Pretraining datasets for large language models (LLMs) have grown to trillions of tokens composed of large amounts of CommonCrawl (CC) web scrape along with smaller, domain-specific datasets. It is expensive to understand the impact of these domain-specific datasets on model capabilities as training at large FLOP scales is required to reveal significant changes to difficult and emergent benchmarks. Given the increasing cost of experimenting with pretraining data, how does one determine the optimal balance between the diversity in general web scrapes and the information density of domain specific data? In this work, we show how to leverage the smaller domain specific datasets by upsampling them relative to CC at the end of training to drive performance improvements on difficult benchmarks.
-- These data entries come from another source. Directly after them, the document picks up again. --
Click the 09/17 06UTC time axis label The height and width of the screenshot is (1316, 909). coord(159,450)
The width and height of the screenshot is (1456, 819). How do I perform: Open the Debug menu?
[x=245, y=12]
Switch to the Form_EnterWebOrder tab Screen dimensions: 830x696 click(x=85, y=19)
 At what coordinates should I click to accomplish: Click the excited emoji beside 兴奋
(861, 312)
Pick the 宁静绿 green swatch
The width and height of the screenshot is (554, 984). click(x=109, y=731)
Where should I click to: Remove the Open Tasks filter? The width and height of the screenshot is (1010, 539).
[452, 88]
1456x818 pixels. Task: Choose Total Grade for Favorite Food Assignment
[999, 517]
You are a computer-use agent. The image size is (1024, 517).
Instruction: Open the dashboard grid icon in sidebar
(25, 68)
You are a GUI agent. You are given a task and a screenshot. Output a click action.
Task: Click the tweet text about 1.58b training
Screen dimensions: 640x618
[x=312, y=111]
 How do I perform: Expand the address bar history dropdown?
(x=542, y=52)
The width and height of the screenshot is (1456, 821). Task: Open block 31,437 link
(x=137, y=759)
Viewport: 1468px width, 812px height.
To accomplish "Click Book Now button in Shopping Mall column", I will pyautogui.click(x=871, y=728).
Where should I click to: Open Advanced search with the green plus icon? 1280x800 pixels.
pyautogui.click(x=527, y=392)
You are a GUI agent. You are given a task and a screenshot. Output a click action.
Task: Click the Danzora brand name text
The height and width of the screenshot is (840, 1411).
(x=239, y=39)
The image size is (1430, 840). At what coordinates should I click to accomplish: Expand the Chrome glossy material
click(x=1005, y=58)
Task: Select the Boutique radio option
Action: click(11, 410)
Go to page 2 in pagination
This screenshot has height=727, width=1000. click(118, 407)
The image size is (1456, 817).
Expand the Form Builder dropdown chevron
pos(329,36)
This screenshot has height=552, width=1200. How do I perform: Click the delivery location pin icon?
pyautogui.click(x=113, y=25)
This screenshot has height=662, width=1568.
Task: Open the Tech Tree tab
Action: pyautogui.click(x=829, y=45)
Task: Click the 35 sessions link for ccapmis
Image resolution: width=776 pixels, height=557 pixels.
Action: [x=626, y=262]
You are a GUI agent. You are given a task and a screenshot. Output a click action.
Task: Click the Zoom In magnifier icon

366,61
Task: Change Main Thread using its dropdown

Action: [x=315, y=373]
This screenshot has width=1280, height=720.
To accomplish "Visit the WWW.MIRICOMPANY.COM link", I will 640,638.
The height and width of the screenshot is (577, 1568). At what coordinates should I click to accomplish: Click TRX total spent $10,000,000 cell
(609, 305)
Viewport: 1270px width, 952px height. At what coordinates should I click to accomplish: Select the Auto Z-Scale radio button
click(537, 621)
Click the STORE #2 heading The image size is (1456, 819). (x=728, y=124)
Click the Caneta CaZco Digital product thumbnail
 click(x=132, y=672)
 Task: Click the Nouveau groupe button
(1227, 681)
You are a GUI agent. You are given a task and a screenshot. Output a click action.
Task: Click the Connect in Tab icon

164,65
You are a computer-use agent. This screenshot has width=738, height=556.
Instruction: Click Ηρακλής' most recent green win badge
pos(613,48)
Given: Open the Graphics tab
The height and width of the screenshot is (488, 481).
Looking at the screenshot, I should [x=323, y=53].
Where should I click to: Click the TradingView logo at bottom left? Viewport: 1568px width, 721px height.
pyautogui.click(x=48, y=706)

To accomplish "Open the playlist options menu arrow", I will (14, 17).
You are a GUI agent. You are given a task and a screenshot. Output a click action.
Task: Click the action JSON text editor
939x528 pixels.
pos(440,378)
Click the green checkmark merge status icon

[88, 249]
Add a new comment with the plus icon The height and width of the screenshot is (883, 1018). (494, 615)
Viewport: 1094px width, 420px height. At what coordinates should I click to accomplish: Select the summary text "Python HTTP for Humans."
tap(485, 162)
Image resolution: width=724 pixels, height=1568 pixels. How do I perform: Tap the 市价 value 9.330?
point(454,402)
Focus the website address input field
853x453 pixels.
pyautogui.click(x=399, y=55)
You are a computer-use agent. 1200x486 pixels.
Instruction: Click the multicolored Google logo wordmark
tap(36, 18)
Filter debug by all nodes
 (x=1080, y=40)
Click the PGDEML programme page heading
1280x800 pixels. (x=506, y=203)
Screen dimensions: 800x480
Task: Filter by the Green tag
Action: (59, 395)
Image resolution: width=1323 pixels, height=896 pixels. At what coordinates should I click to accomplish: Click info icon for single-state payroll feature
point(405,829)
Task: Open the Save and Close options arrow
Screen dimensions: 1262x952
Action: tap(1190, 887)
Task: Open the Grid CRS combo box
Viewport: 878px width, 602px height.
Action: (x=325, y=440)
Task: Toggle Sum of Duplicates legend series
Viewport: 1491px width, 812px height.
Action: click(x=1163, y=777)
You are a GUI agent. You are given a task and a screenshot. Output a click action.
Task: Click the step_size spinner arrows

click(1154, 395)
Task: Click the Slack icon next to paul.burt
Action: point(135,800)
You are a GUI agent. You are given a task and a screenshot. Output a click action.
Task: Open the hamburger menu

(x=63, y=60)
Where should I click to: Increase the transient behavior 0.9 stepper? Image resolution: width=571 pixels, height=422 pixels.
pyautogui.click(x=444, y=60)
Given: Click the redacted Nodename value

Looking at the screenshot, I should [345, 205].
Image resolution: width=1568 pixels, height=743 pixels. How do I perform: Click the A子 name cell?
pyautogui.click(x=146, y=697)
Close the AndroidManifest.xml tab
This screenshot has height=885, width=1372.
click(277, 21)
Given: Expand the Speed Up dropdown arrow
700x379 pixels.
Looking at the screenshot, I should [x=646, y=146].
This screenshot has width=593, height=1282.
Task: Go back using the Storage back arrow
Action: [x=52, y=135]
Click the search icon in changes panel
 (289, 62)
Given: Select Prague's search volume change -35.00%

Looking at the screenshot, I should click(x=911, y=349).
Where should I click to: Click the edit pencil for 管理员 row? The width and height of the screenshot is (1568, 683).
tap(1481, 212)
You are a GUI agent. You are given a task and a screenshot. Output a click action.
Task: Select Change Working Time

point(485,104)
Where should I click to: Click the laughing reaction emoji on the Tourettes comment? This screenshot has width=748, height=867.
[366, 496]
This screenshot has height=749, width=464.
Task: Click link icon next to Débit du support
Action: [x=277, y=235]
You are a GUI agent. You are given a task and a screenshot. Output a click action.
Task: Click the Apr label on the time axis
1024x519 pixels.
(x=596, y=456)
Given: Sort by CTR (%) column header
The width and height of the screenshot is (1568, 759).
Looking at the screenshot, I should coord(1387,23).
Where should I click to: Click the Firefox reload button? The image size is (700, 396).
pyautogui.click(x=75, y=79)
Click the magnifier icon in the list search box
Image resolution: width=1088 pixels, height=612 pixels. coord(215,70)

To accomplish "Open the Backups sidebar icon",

This simple technique allows us to improve up to 6.90 pp on MMLU, 8.26 pp on GSM8K, and 6.17 pp on HumanEval relative to the base data mix for a 7B model trained for 1 trillion (T) tokens, thus rivaling Llama-2 (7B)$\unicode{x2014}$a model trained for twice as long. We experiment with ablating the duration of domain upsampling from 5% to 30% of training and find that 10% to 20% percent is optimal for navigating the tradeoff between general language modeling capabilities and targeted benchmarks. We also use domain upsampling to characterize at scale the utility of individual datasets for improving various benchmarks by removing them during this final phase of training. This tool opens up the ability to experiment with the impact of different pretraining datasets at scale, but at an order of magnitude lower cost compared to full pretraining runs.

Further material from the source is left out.